Task inputs: Begin
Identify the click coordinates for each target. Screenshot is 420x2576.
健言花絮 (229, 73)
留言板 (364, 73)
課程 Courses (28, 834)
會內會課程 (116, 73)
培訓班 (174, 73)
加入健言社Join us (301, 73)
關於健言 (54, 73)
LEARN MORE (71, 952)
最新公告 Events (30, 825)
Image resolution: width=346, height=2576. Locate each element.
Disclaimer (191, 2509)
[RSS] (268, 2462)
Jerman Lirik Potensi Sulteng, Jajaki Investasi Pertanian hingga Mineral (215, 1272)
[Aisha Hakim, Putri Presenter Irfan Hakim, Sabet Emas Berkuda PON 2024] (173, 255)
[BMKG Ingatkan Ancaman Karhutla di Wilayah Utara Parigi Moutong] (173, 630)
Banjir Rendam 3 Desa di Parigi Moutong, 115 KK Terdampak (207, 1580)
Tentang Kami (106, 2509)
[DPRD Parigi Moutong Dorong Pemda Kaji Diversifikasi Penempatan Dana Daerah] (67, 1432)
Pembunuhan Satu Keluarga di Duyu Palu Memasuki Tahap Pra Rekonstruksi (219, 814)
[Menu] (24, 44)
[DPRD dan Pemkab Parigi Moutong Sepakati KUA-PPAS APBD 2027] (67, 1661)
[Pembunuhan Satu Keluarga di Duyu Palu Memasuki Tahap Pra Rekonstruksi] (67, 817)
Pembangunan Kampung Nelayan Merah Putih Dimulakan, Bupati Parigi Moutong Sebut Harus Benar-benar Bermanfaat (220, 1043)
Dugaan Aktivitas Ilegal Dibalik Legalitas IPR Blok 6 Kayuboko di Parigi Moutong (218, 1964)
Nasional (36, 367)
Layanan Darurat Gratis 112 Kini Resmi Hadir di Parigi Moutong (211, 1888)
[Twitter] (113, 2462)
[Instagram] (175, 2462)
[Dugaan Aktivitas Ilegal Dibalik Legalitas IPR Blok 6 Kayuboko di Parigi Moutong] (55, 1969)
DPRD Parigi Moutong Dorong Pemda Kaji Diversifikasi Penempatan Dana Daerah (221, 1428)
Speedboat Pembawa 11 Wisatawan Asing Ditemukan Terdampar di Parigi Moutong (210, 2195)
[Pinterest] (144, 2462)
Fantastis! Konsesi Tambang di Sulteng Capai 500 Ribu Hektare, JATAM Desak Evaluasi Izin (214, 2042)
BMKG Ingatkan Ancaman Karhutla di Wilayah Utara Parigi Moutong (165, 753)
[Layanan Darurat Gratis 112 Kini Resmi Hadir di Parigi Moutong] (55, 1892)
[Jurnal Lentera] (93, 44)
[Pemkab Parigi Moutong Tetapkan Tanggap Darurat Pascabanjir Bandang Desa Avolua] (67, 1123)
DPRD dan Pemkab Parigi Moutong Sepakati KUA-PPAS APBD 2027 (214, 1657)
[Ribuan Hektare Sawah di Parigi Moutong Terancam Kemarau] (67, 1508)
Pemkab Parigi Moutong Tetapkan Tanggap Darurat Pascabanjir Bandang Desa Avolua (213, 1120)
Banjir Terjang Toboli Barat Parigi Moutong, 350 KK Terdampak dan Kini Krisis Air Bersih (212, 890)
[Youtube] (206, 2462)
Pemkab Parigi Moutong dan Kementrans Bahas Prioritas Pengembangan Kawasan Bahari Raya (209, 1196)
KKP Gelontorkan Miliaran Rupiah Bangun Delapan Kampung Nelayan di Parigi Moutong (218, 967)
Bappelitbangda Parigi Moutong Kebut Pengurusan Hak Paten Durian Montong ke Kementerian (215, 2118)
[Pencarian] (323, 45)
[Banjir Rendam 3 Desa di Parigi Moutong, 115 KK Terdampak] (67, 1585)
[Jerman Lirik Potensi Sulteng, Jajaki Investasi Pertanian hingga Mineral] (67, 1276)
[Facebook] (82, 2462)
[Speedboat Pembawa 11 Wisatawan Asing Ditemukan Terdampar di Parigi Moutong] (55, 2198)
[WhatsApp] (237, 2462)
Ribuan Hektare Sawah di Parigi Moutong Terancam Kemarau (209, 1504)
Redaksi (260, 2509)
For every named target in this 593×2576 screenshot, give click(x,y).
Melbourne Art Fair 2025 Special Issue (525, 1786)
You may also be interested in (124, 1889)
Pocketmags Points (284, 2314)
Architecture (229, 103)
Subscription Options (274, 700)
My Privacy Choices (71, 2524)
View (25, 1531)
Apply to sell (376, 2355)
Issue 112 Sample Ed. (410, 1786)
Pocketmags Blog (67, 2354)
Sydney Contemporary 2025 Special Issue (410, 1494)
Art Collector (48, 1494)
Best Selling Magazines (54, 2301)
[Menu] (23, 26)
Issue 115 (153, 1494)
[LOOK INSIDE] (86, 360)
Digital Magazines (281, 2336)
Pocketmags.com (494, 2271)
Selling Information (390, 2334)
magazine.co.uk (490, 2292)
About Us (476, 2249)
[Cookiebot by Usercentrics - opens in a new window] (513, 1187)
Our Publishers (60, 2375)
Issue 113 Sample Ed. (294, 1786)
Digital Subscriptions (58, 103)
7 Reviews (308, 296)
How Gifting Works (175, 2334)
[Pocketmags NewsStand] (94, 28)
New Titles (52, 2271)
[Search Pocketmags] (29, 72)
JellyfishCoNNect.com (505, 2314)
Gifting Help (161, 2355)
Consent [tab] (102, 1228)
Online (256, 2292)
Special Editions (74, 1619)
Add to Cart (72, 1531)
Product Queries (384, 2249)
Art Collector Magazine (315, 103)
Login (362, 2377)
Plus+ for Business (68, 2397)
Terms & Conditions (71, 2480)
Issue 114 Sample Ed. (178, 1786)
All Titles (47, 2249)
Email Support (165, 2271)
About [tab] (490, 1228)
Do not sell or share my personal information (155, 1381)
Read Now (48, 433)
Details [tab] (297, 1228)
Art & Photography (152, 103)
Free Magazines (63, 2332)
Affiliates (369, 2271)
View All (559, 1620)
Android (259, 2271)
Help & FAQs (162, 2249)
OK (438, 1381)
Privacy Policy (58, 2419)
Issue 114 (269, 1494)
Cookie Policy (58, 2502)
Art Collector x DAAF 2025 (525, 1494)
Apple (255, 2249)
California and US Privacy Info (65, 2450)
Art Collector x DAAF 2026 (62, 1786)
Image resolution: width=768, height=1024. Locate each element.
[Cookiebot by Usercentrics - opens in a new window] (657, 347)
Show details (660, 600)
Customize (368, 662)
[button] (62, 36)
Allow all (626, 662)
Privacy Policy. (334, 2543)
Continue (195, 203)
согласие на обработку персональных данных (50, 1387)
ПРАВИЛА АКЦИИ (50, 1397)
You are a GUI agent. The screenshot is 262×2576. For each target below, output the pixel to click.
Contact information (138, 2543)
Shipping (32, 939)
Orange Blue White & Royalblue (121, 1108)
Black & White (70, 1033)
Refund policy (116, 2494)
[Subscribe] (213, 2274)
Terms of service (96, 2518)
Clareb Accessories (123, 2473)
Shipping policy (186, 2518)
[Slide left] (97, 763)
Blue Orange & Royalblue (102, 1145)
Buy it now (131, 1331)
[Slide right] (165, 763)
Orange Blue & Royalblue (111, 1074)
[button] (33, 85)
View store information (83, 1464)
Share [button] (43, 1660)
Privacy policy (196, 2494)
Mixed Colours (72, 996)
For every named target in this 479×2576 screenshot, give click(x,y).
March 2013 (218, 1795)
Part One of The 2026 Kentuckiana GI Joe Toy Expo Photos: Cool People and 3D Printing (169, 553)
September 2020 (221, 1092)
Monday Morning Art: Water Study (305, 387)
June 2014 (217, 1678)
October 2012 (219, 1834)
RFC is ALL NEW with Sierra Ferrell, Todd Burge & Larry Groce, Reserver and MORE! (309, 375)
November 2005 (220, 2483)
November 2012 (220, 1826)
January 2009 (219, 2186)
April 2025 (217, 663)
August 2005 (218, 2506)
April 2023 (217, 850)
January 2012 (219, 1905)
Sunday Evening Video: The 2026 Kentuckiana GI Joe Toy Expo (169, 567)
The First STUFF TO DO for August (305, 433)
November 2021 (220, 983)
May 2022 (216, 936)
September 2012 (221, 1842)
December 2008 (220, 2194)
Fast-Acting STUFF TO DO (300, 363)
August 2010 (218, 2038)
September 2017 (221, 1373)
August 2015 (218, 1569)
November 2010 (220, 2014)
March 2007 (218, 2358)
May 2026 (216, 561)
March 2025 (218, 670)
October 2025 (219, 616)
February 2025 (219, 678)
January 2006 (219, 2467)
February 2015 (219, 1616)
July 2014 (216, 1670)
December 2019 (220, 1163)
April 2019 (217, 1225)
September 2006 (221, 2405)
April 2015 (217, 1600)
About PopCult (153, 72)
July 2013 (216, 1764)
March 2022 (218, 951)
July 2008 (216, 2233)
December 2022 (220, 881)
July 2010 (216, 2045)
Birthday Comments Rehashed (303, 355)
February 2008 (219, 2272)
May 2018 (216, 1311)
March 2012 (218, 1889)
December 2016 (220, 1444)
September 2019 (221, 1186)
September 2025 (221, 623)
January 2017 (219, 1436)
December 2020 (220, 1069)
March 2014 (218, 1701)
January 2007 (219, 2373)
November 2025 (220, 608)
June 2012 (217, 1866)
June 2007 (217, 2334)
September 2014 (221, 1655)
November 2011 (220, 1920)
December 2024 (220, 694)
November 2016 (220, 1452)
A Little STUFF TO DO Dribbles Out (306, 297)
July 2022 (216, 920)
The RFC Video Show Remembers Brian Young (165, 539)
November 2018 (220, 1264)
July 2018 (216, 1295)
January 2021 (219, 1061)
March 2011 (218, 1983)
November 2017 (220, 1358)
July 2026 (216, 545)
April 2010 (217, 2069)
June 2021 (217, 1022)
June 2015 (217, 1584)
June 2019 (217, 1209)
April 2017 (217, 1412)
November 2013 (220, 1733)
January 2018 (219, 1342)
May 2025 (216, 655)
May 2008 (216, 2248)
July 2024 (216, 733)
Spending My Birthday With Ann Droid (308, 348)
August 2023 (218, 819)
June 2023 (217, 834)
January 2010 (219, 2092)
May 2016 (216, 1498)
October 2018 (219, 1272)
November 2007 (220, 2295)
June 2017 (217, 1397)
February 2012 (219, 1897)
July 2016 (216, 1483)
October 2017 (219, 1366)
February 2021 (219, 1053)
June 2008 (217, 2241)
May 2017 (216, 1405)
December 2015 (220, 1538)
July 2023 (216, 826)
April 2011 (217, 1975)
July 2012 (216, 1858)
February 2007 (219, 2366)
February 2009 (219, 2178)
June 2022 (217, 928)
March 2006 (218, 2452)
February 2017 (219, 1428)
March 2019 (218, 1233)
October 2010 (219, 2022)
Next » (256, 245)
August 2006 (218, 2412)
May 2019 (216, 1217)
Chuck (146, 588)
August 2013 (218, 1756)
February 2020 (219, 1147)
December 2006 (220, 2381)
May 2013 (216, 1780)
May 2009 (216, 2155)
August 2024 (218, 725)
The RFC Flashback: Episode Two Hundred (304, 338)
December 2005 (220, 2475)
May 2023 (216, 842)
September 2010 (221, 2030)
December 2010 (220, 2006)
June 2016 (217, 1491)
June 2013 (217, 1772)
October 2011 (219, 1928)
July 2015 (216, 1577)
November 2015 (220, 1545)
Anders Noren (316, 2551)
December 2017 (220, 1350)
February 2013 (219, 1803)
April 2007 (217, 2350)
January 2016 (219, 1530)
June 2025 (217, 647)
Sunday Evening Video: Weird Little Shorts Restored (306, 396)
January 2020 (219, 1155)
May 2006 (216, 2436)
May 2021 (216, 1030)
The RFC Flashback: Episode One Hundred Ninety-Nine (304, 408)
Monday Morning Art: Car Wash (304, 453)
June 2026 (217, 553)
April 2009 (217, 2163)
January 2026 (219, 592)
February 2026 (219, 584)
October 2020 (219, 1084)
Task inputs: End
[Exercise instructions]
Among the lines above, return those that contain the string "Memasuki".

[Task solution]
Pembunuhan Satu Keluarga di Duyu Palu Memasuki Tahap Pra Rekonstruksi (219, 814)
[Pembunuhan Satu Keluarga di Duyu Palu Memasuki Tahap Pra Rekonstruksi] (67, 817)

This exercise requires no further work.